Travelers Profit More Than Triples as Catastrophe Costs Fall

(Bloomberg) -- Travelers Cos., the property/casualty insurer in the Dow Jones Industrial Average, said fourth-quarter profit more than tripled as claims costs from natural disasters fell a year after Superstorm Sandy.

Net income rose to $988 million, or $2.70 a share, from $304 million, or 78 cents, a year earlier, the New York-based company said today in a statement. Operating profit, which excludes some investment results, was $2.68 a share, beating the $2.16 average estimate of 25 analysts surveyed by Bloomberg.

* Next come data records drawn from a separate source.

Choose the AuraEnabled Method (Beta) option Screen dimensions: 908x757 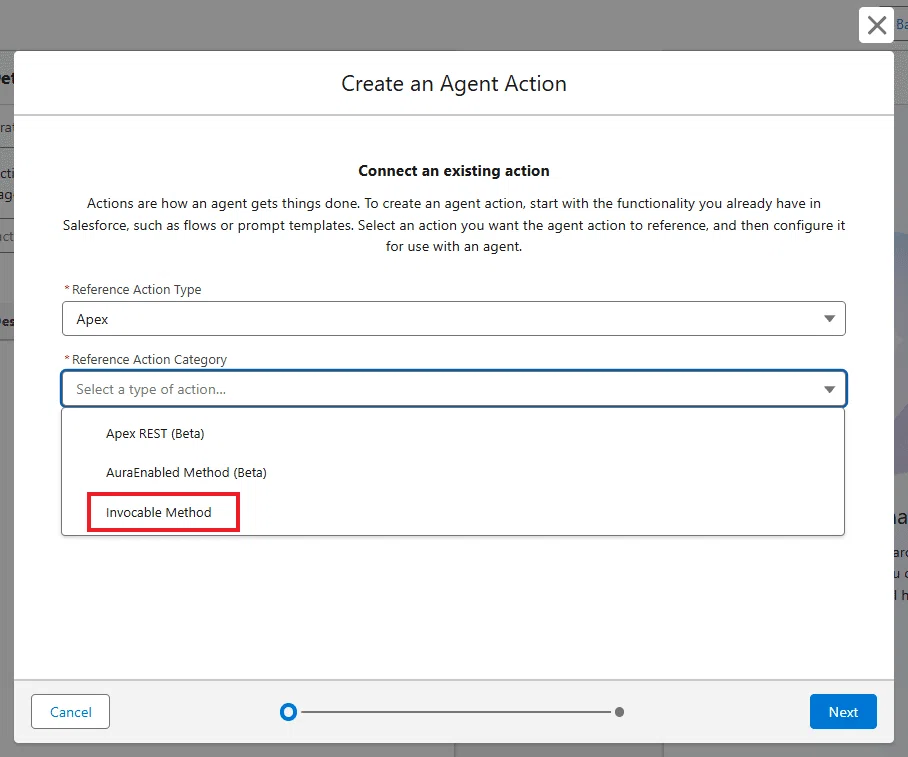pyautogui.click(x=186, y=473)
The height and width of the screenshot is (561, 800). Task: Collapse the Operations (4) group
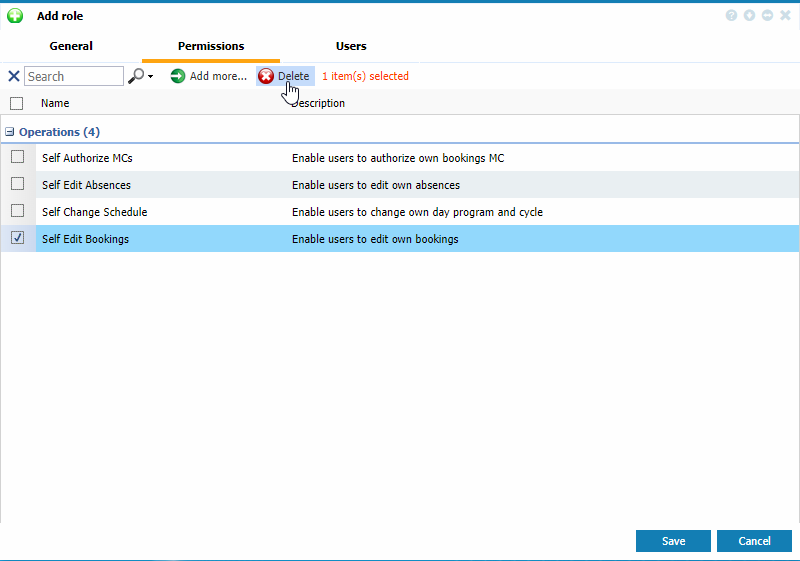[x=10, y=132]
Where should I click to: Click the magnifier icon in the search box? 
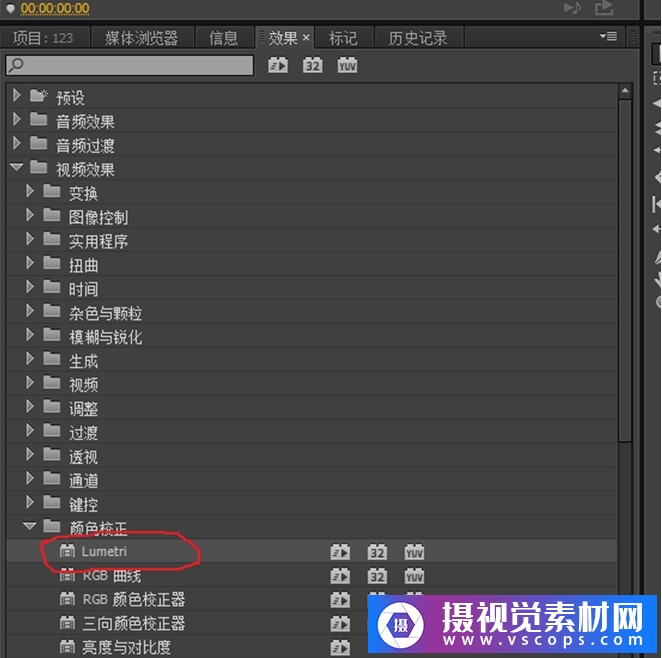tap(16, 65)

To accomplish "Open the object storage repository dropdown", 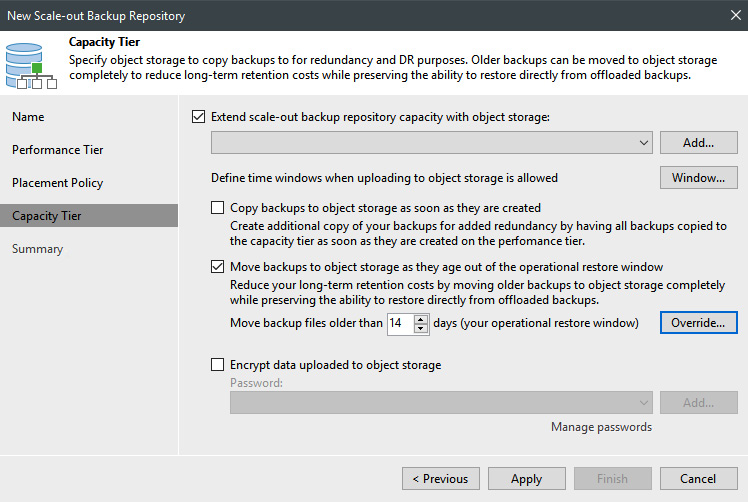I will pos(642,143).
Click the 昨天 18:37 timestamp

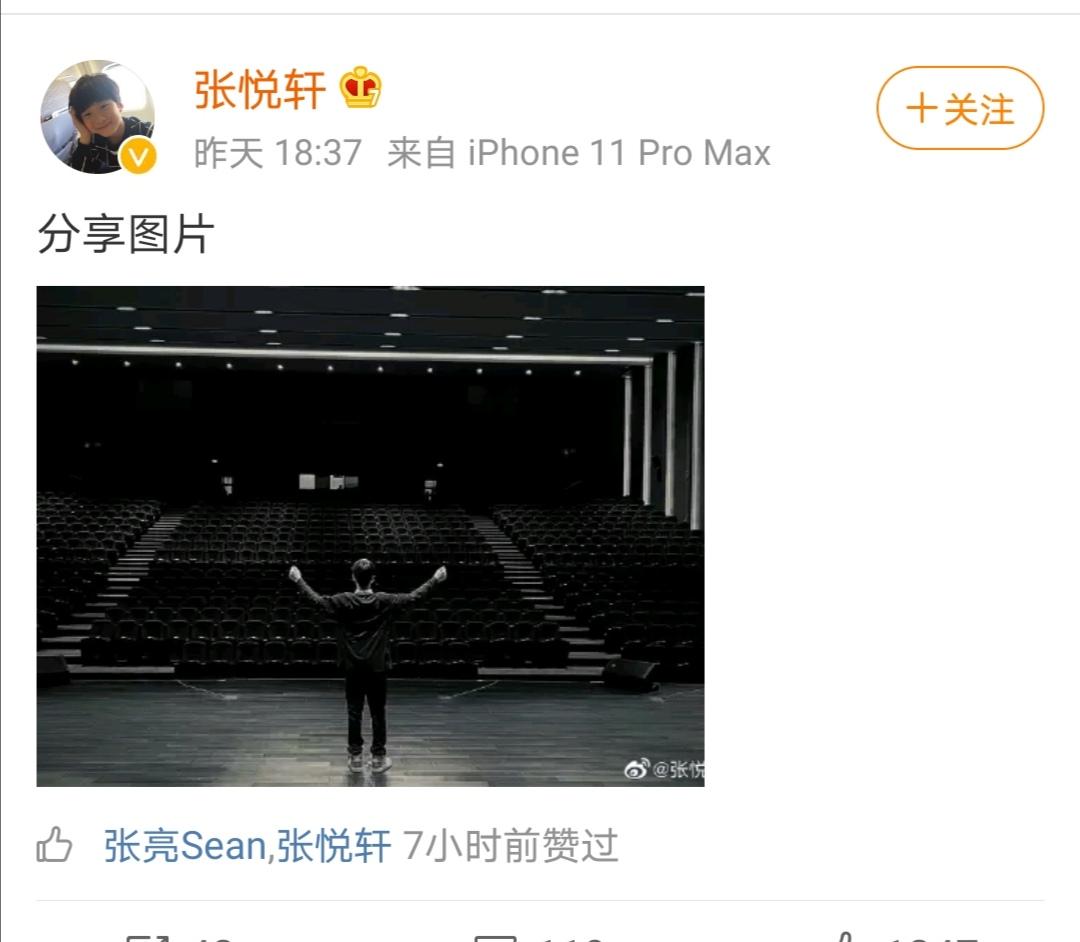click(x=278, y=153)
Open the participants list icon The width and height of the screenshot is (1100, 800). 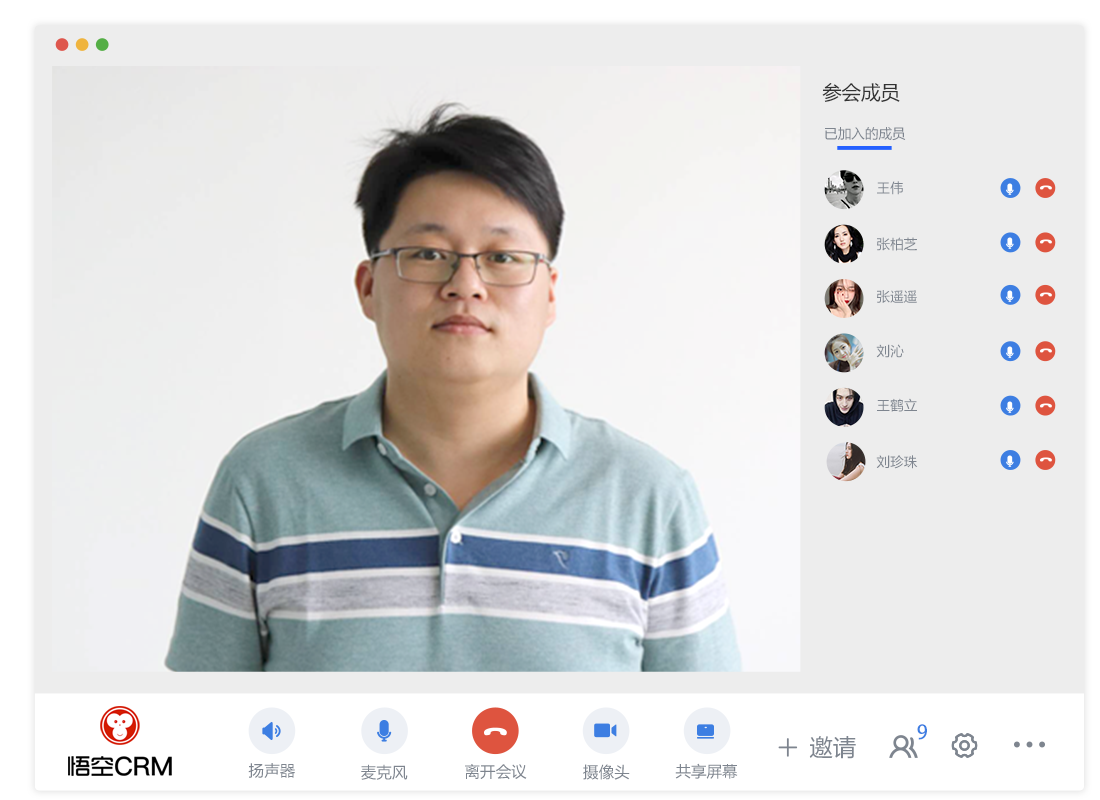(x=903, y=746)
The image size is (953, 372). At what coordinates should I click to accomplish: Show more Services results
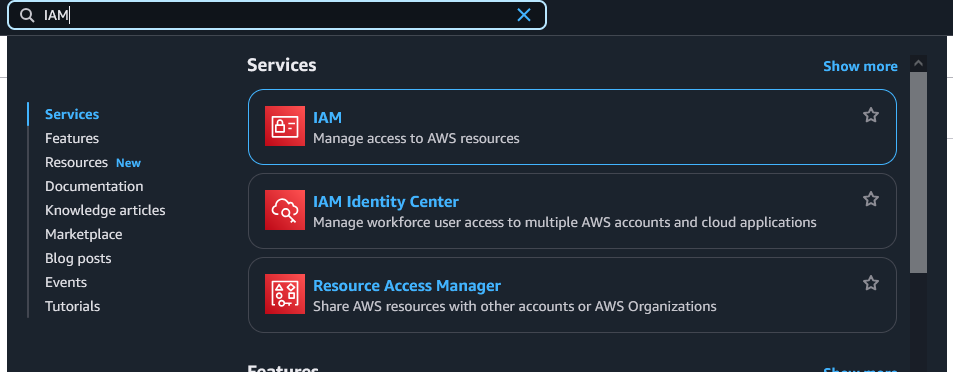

CEO Jay Fishman, 61, boosted prices after storms increased claims costs and low interest rates reduced income from bond investments. Calmer-than-average weather in 2013 helped buoy profit after Sandy, the storm that lashed the U.S. Northeast in October 2012 and caused about $35 billion in insured losses industrywide.

“That was clearly a big impact for a lot of insurance carriers,” Matt Carletti, an analyst at JMP Securities, said in a phone interview before results were announced. “This fourth quarter certainly is the other end of the spectrum.”

Travelers gained 2.3 percent to $88.50 at 7:13 a.m. in New York before the start of regular trading. The insurer’s book value per share, a measure of assets minus liabilities, rose to $70.15 at the end of December from $68.15 three months earlier.

Hurricane Season

A quiet Atlantic hurricane season in 2013 reduced catastrophe costs. Insurers shouldered $12.8 billion in claims from the costliest disasters in the U.S. last year, “far below” the $29.4 billion average from 2000 to 2012, Munich Re, the world’s largest reinsurer, said this month in a report.

Catastrophes cost Travelers $53 million before tax in the quarter, compared with $1.05 billion a year earlier, when the company faced claims from Sandy.

Travelers’ results are often seen as a bellwether for the commercial-insurance industry, because of the company’s size and early reporting date. Fishman has been among the most aggressive at pushing price increases and buying back stock to boost return on equity. He said last year that Travelers was a “no-excuses company” that would take action in the face of challenges to its profitability.

The calmer hurricane season allowed the insurer to increase repurchases in the third quarter. In October, Travelers’ board authorized an additional $5 billion in buybacks.

Full-year profit climbed to $3.67 billion from $2.47 billion in 2012. Travelers repurchased $1 billion of its own stock in the fourth quarter.